▸ 本文の抜粋:
2025年4月29日13時37分

ワールドミッションレポート(4月29日):ボスニア・ヘルツェゴビナのために祈ろう

執筆者 : 石野博

ボスニア・ヘルツェゴビナは、バルカン半島に位置する国だ。1992年に旧ユーゴスラビアから独立を果たしたが、その直後に民族間の対立が激化し、92年から95年にかけて内戦が勃発した。イスラム教徒のボシュニャク人、カトリックのクロアチア人、正教徒のセルビア人といった民族・宗教グループが激しく衝突し、多くの人命が失われた。サラエボの包囲やスレブレニツァの虐殺など、歴史に深い傷を残した出来事も多い。

元データ

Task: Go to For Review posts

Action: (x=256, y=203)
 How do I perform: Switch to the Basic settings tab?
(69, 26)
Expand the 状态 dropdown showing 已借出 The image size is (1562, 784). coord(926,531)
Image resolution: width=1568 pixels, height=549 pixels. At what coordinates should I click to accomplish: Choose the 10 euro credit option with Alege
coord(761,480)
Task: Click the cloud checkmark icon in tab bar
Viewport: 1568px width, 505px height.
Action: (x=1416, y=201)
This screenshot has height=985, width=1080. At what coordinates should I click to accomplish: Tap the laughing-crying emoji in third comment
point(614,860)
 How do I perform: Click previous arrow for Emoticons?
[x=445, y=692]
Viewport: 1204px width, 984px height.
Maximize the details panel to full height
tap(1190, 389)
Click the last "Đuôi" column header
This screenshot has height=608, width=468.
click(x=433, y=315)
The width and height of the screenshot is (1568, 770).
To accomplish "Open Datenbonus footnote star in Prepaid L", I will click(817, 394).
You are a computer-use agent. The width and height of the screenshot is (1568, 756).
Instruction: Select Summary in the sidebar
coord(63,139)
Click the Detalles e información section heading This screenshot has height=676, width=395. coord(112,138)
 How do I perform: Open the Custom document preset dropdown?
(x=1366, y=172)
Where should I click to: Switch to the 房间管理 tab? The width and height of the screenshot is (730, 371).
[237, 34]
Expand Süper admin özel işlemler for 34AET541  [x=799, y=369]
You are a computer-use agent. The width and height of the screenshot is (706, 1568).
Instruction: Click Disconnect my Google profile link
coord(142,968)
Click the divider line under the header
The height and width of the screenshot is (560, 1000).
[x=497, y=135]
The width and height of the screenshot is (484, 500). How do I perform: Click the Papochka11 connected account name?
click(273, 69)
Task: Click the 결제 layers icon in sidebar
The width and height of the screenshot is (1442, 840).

▸ 目標: ボスニア・ヘルツェゴビナについて述べた上の本文を、2文で要約せよ。

▸ 解答: ボスニア・ヘルツェゴビナはバルカン半島に位置する国で、1992年に旧ユーゴスラビアから独立したが、その直後に民族間の対立が激化し、92年から95年にかけて内戦が起きた。イスラム教徒のボシュニャク人、カトリックのクロアチア人、正教徒のセルビア人が激しく衝突して多くの人命が失われ、サラエボの包囲やスレブレニツァの虐殺など、歴史に深い傷を残した出来事も多い。